Exact reproduction required: the lines below from the line with "Given: Click the" to the line with "924x1307 pixels.", both ends included, and no others.

[Material shown — start]

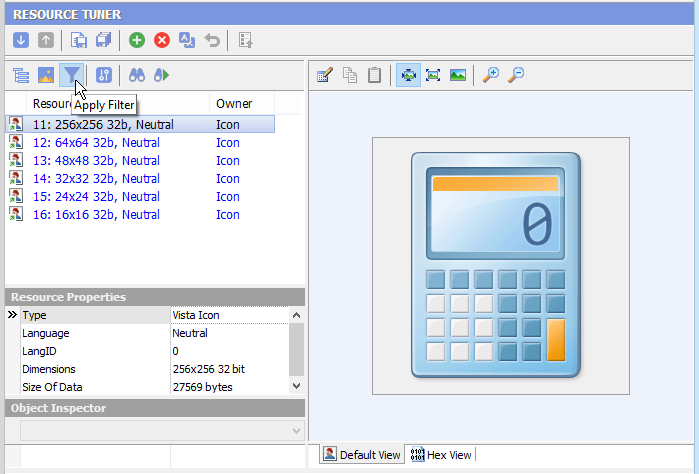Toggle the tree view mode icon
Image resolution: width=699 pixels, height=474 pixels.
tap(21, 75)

[Material shown — finish]
[Material shown — start]

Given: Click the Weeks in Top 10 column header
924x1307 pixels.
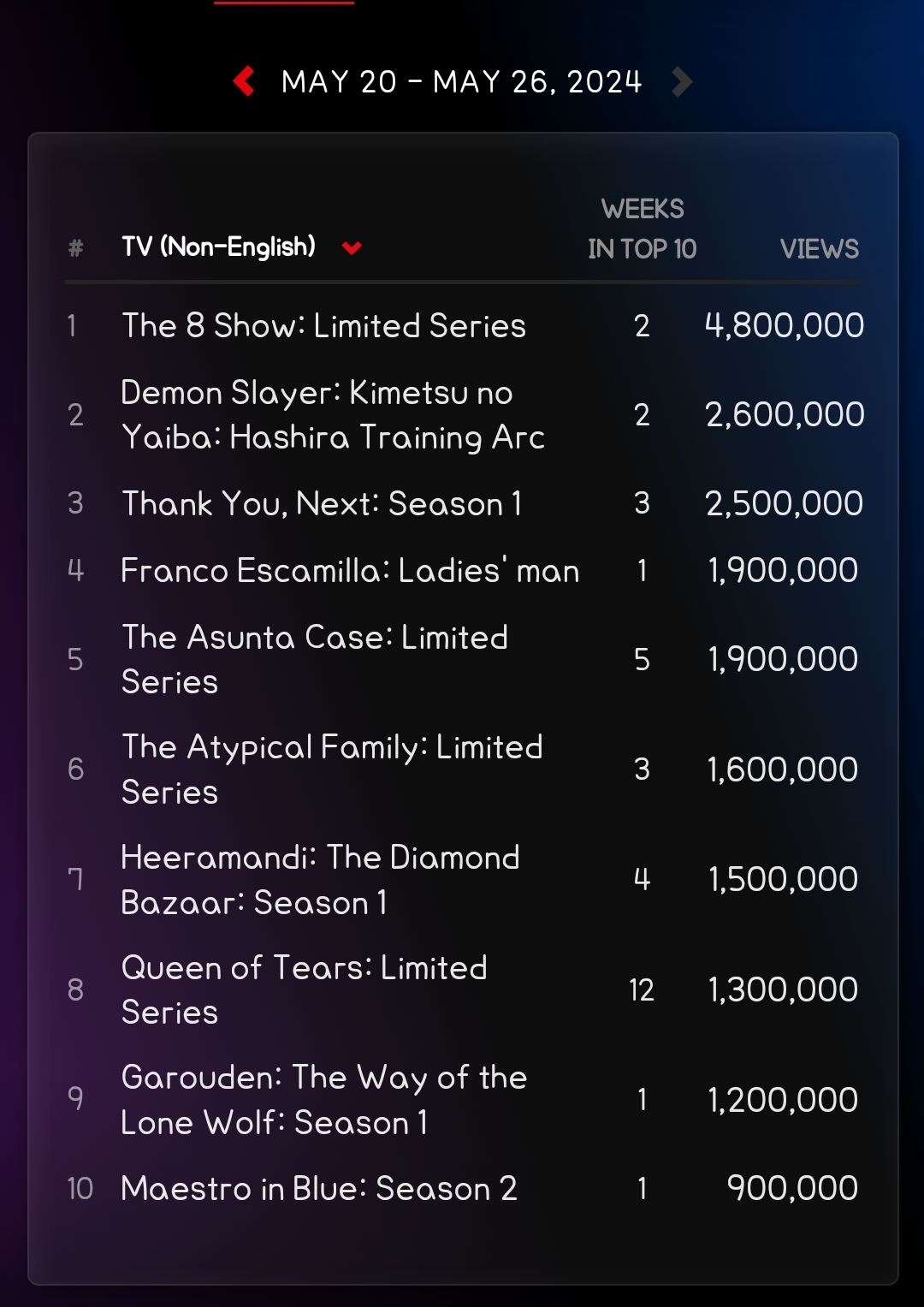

[Material shown — finish]
[Material shown — start]

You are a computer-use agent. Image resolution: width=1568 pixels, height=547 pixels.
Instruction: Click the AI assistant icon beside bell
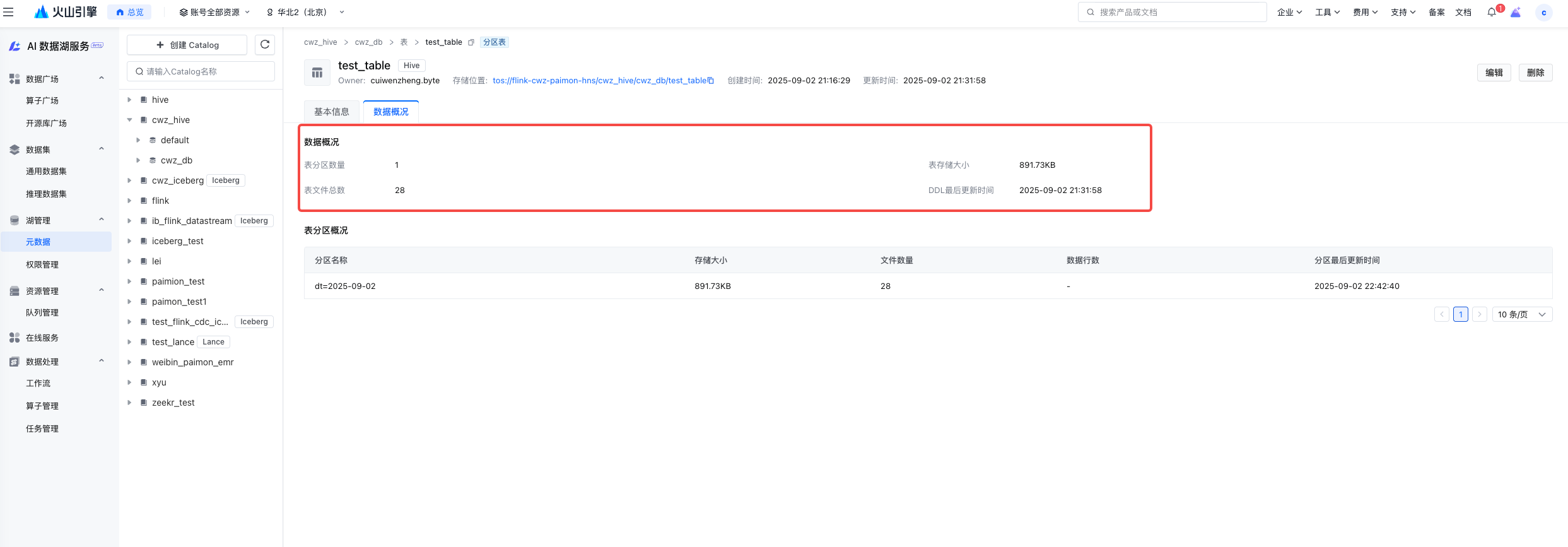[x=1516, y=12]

[Material shown — finish]

**Answer section:**
Given: Click the Weeks in Top 10 column header
924x1307 pixels.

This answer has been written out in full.